I have spent over 100 days building my life facing depression, with the mantra “depression is not my boss.“
And yet, with all the support groups, therapy sessions, psychiatrist appointments, and independent reading I have done, I have not owned up to my own self-worth. I realized yesterday that I have not created healthy boundaries for myself.
I am allowing others needs and actions to dictate how I respond.
Or worse, I am not defining to myself or saying to others what I expect so they are clear on how I will or will not be treated. I have control over my boundaries, and I can accept or not accept other people’s actions. I have a choice, I have control, I have the right to take care of myself.
This is not easy. Creating healthy boundaries is foreign to me.
I have lived a life of service, at the expense of myself. I did not appreciate the value and absolute necessity of taking care of myself. So, my own needs and boundaries have been crossed by others over the years because I did not understand that I have a choice. I did not allow myself to think that “I” had the right to be treated better.
I need to honor myself.
One of my peer advocates quoted from Carla Birnberg in a group meeting last week. This morning, as I am mulling over my own plan to honor myself, I looked up the quote.
When we don’t create healthy boundaries, when we don’t speak kindly to ourselves, when we don’t take care of ourselves, people in our lives sense this and take advantage.
Honor YOU. Carla Birnberg
The question, am I good enough, keeps swirling around in my brain.
Self-esteem and self-worth are issues I have encountered in my life. Do I deserve this? Am I worthy of this? Am I good enough? These thoughts can derail me. When depression gets a hold of these and pushes them my way, smothered in unhelpful thinking, I can get lost in self-doubt. “I can’t get no respect”
In the end, we teach people how we want to be treated.
This concept was lost on me. I hadn’t made the connection between how I view myself and how others view me. But this makes total sense. How do I see myself in a way that honors me? It is clear that if I am not doing this, how can I expect others to do this.
When I work with a job candidate, we talk about the interview. I remind my client’s that if they do not speak up and show their accomplishments and value, no one else will. It is the interviewer and my client in a room. No one else is there to say, “she did this or she did that.” So, if my client does not show their value, does not articulate their own worth, the interview ends without a job offer.
I can’t believe I teach this stuff all the time and I forget to apply it to my own life.

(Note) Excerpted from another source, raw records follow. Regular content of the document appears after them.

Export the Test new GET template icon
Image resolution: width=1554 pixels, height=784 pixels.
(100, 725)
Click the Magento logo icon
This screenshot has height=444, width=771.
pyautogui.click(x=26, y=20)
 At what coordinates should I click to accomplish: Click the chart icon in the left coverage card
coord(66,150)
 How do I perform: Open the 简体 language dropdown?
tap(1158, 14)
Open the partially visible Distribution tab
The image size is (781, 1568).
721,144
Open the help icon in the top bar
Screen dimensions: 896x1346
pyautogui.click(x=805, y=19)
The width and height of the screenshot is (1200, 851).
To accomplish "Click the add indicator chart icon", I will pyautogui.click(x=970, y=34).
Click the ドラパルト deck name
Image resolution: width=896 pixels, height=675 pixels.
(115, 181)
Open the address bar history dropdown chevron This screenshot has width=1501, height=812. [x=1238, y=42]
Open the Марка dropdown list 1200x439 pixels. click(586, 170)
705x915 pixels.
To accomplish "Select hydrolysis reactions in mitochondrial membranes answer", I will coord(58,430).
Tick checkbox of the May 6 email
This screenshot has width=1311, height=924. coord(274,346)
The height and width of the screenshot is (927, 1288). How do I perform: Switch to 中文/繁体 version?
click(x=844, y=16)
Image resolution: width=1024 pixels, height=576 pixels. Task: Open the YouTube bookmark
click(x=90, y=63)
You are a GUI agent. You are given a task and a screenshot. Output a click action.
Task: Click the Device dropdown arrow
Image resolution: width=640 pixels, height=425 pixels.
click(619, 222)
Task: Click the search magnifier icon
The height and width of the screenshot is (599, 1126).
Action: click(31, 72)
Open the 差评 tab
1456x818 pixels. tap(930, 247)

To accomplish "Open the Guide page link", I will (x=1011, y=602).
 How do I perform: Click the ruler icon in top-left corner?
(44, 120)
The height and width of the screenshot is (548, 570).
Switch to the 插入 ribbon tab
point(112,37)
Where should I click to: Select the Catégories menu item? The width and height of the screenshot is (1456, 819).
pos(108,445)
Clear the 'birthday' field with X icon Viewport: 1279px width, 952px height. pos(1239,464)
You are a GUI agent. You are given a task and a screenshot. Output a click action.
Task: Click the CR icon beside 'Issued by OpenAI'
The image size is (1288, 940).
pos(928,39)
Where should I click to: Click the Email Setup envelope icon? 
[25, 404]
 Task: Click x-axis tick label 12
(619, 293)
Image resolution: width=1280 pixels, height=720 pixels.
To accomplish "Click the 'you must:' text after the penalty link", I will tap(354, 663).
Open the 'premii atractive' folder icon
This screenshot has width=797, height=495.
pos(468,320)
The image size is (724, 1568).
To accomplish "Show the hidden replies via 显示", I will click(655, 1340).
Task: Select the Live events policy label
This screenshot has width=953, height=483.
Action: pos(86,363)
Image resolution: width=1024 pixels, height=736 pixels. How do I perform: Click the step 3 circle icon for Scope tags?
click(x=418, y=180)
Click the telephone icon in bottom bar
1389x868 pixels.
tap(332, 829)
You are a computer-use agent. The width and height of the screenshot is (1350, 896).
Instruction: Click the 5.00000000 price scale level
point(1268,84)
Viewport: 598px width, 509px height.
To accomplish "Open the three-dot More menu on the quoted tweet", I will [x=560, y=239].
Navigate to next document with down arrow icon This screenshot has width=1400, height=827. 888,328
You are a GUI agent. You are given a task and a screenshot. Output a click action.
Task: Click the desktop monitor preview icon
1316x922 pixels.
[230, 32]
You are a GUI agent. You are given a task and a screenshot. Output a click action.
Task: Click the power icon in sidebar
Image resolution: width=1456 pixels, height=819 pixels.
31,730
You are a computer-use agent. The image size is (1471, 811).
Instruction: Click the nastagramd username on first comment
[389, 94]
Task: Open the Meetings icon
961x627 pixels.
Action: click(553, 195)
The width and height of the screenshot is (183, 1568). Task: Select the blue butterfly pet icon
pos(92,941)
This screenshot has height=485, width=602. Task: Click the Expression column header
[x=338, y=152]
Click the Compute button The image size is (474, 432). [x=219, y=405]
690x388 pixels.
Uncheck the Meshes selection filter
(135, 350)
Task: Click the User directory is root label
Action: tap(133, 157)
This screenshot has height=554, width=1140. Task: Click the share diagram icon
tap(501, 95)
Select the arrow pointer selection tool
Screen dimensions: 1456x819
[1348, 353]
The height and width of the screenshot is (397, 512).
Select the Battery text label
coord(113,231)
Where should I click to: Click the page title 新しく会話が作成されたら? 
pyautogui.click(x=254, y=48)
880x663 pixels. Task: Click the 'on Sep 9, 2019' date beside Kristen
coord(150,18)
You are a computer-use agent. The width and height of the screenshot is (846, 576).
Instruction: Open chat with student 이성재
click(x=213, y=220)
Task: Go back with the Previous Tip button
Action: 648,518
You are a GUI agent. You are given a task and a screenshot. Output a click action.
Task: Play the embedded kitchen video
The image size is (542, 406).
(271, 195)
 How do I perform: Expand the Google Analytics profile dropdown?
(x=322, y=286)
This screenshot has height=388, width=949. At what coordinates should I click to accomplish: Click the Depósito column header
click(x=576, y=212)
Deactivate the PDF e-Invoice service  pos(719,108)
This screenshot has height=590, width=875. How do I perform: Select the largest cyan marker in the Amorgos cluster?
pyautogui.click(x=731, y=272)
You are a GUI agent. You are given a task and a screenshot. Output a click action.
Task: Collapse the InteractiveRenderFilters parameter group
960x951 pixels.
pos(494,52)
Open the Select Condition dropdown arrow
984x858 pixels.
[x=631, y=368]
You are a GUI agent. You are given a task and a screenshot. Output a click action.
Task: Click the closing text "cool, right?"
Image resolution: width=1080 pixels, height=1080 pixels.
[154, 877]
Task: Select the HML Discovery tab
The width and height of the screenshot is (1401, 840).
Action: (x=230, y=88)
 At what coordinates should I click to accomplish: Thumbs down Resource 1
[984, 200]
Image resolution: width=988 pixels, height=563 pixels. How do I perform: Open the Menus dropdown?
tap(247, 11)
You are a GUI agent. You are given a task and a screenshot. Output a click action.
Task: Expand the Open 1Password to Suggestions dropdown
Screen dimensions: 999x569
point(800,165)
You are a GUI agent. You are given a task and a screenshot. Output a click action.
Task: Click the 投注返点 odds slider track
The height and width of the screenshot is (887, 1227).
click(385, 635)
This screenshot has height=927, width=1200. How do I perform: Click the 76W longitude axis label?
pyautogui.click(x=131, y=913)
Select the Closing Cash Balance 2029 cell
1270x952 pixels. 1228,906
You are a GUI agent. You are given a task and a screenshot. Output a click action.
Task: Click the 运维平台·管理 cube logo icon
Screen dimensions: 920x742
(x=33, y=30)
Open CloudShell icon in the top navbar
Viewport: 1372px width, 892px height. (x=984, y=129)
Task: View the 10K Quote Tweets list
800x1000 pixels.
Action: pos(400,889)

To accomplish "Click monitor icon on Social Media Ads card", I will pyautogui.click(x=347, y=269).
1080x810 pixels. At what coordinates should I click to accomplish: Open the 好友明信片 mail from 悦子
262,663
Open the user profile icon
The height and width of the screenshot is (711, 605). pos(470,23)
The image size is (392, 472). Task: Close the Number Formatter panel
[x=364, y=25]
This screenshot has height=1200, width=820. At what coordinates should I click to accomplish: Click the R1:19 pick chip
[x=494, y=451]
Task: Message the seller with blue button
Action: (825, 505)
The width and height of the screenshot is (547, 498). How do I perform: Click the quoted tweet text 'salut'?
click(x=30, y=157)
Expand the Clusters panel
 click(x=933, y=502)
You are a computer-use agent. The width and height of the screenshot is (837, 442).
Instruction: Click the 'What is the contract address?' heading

But if I am not feeling worthy, if I am not honoring myself, then it really isn’t forgetting. It is more like I am avoiding being clear about how I perceive myself. This vagueness is my way of sort of seeing myself in a positive light, but not actually taking a stand.
I am 100% sure of my self some of the time.
And I am 100% sure I do not place the same value on me, as I do on serving others.
This, as it turns out, is what others feed on. It is a well-known fact that even a small amount of blood in the water can be sensed by sharks’ miles away. And as soon as they smell it, they go into search and attack mode. It is a response to the blood in the water.
I am picturing myself in that same light. If I am not honoring myself, if I am not seeing my own value and treating myself with dignity and respect, I am modeling how I expect others to treat me. Some people will take the high road and not buy into abusing the relationship. But others, like sharks, will smell the blood and move in for the kill.
I doubt sharks think about how they react to blood in the water.
They just act, based on the stimuli. People, I would assume, often react to what you put out without consciously thinking, “I am going to take advantage of this person because they do not honor themselves.”
I realize now that however we are treated by others, we own a role in it.
As I think about how I am letting people treat me, I am damn sure I can do a better job. It starts with me being a better advocate for myself. Taking personal responsibility for my actions and owning them. Doing this is clearly one of the ways I can take better care of myself.
So, my goal in the next few weeks is to identify and set clear boundaries.
I will speak kindly to myself and take better care of myself.
I will teach people how to treat me.
What boundaries have you set? Are they working? Your thoughts and comments are appreciated.